On Friday WTI pushed above $100 a barrel in intraday trading for the first time since Dec. 30, before settling at $ 99.88/bbl.
On Monday, March Brent crude on London's ICE Futures exchange was down 5 cents at $109.52 a barrel. On the New York Mercantile Exchange, light, sweet crude futures for delivery in March was down 28 cents at $99.60 a barrel.
David Hufton, of brokerage PVM, said the recent price performance is impressive "for a commodity whose underlying fundamentals look so bearish and when doubts on global growth are so prevalent."

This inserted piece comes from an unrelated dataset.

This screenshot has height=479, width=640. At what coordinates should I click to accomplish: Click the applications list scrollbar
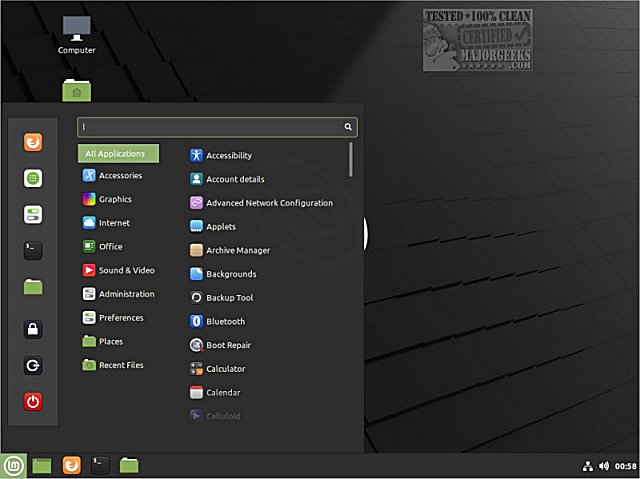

Seeking causes for crude's support, JBC Energy pointed both to elevated winter demand in the U.S., and to "North Sea and Libyan supply worries."
The North Sea's infrastructure is aging, and fields such as the large Buzzard area which supplies Forties crude have been regularly affected by outages.
Libya, meanwhile, has been attempting to get its oil exports flowing freely again, but they continue to be stopped and slowed by internal divisions over who in the North African country should control the commodity, and the revenue it generates.
Recently the ICE's gas oil contract for February delivery was up $7 at $926 a metric ton, while Nymex gasoline for March delivery was down 37 points at $2.7452 a gallon.